One of the biggest takeaways from my EDF Climate Corps fellowship at Xerox this summer is that there is always opportunity for improvement in the space of sustainability – even at an organization as progressive as Xerox. Companies that adopt a strategy toward energy efficiency must look past the low-hanging fruit to the less obvious wastes of energy, while monitoring implemented changes to ensure picked fruit doesn’t grow back.
To paint a quick picture of Xerox’s successful sustainability initiatives:
- Running with the best: The company is ranked 28th in Newsweek’s 'Green Rankings' list of top 500 U.S. companies.
- Manufacturing green products: Xerox's WorkCentre 7428 and 7435 multifunction printers have received accolades for energy efficiency, and its ColorCube product line is well regarded for its waste reducing solid ink technology.

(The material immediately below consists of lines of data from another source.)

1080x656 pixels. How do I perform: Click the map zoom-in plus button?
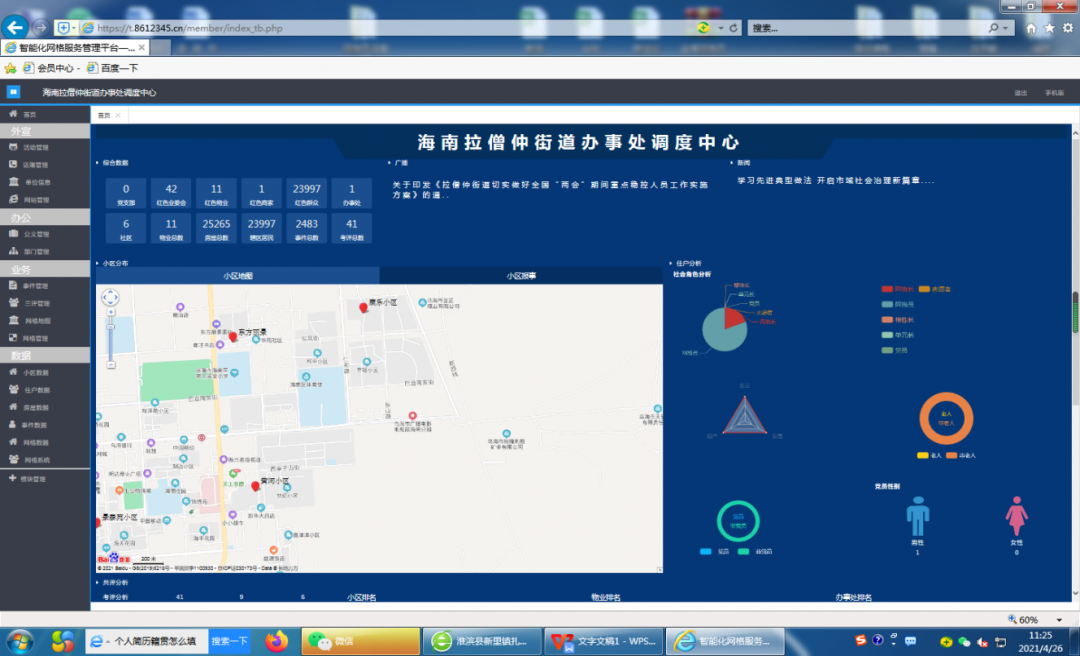(110, 312)
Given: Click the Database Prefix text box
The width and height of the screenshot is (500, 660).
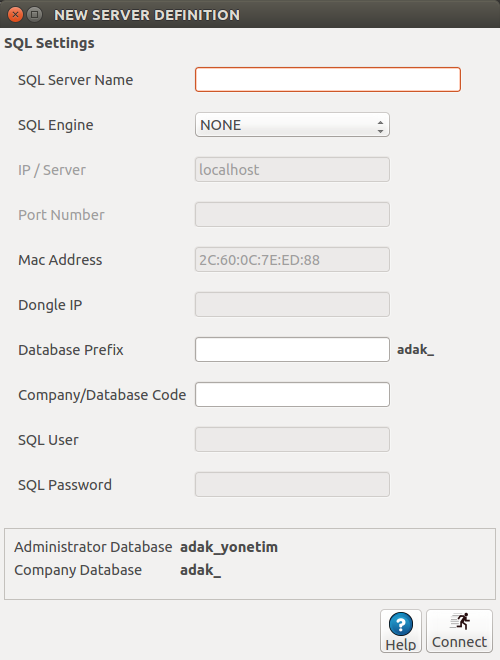Looking at the screenshot, I should (x=292, y=349).
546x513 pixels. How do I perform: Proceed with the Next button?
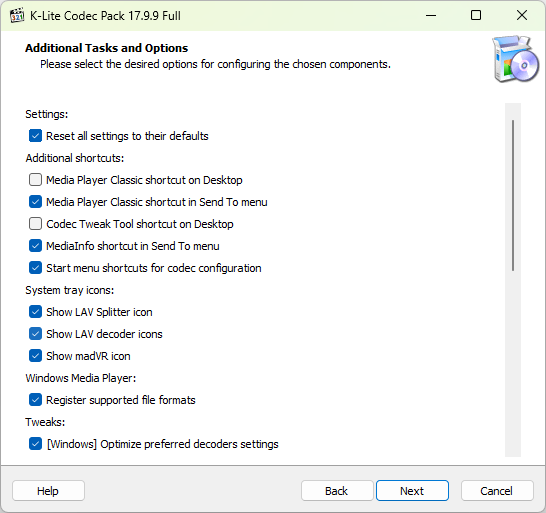click(x=412, y=491)
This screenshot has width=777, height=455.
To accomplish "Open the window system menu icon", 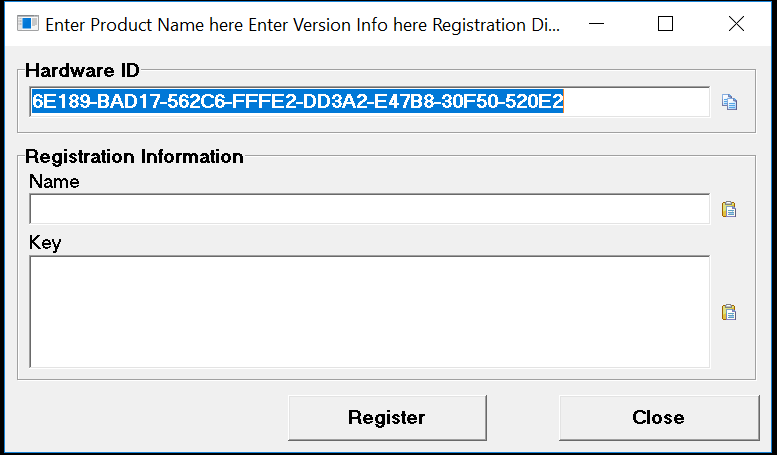I will (27, 23).
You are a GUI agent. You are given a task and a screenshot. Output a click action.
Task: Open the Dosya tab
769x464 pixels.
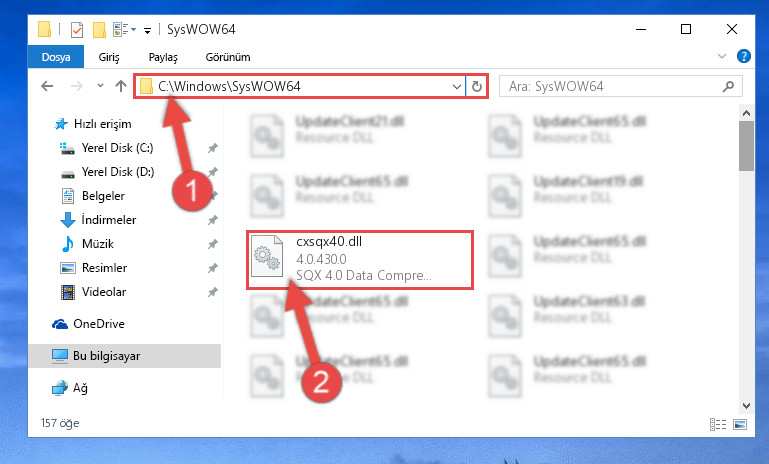pyautogui.click(x=56, y=57)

- Setting green goals: Xerox implemented its Energy Challenge 2012 program, which initially aimed to reduce greenhouse gas emissions by 10% from 2002 to 2012. After successfully surpassing its goal by 2006, the bar was raised to 25% GHG reductions by 2012.
- Keeping track of progress: The site and facilities energy team on the Webster, NY campus has a running list of energy efficiency opportunities and monitors energy use of the 50+ buildings on campus.
With so many bases covered, where did I find my opportunity to help Xerox see past its low-hanging fruit? Retrocommissioning.
What’s old is new again
When buildings are built, they are typically designed for a specific use and occupancy. This tends to change over the years. Building systems should be commissioned as construction is completed to verify that they operate as designed, but often the commissioning process is neglected. A National Energy Management Institute study estimates less than 5% of existing buildings have been commissioned. Buildings that have changing uses and those that haven’t been commissioned after construction can be secretly wasting energy. In both cases, retrocommissioning can help.
As my fellow Climate Corps colleague Sarah Will posted in a blog last month, retro-commissioning is like a car tune-up for a building. While cars have a check engine light, buildings have their own warning signs. A building may be a prime candidate for retrocommissioning if:
- It uses more energy than comparable buildings in your region, using Energy Star’s building Portfolio Manager
- Occupants complain about being too hot or too cold in the building
- Operations and maintenance staff have problems running or fixing building equipment
It’s cool to go Retro
Retrocommissioning sounds complicated, but there are many engineering contracting firms that are qualified for the job. Plus, your utility company and government agency probably offer incentives or rebates to help defray the cost of hiring a contractor. For instance, The New York State Energy Research and Development Authority (NYSERDA) has a program that works to share up to 50% of the costs of the study. Add that to the short payback (typically less than 2 years) and even at the low end of the typical 5-15% in energy reductions, retrocommissioning looks appealing to a CFO.
During my summer with Xerox, I’ve helped start a pilot program to retrocommission four buildings. The intention is to document energy and financial savings from the pilot and develop a plan to expand the program to include all 50+ buildings on the Webster campus.
Two weeks after bringing the contracting company on board, we had already come up with a list of 40 needed fixes for the buildings, including sensors that are improperly calibrated and variable speed drives that run pumps at 100% all the time. While it’s still too early to quantify results, I think we’ll easily meet the typical range of savings (5-15% in energy reductions). Even a 5% energy savings, when scaled up to the whole Xerox campus, would amount to hundreds of thousands of dollars saved annually. With retrocommissioning, even an already green company can become greener.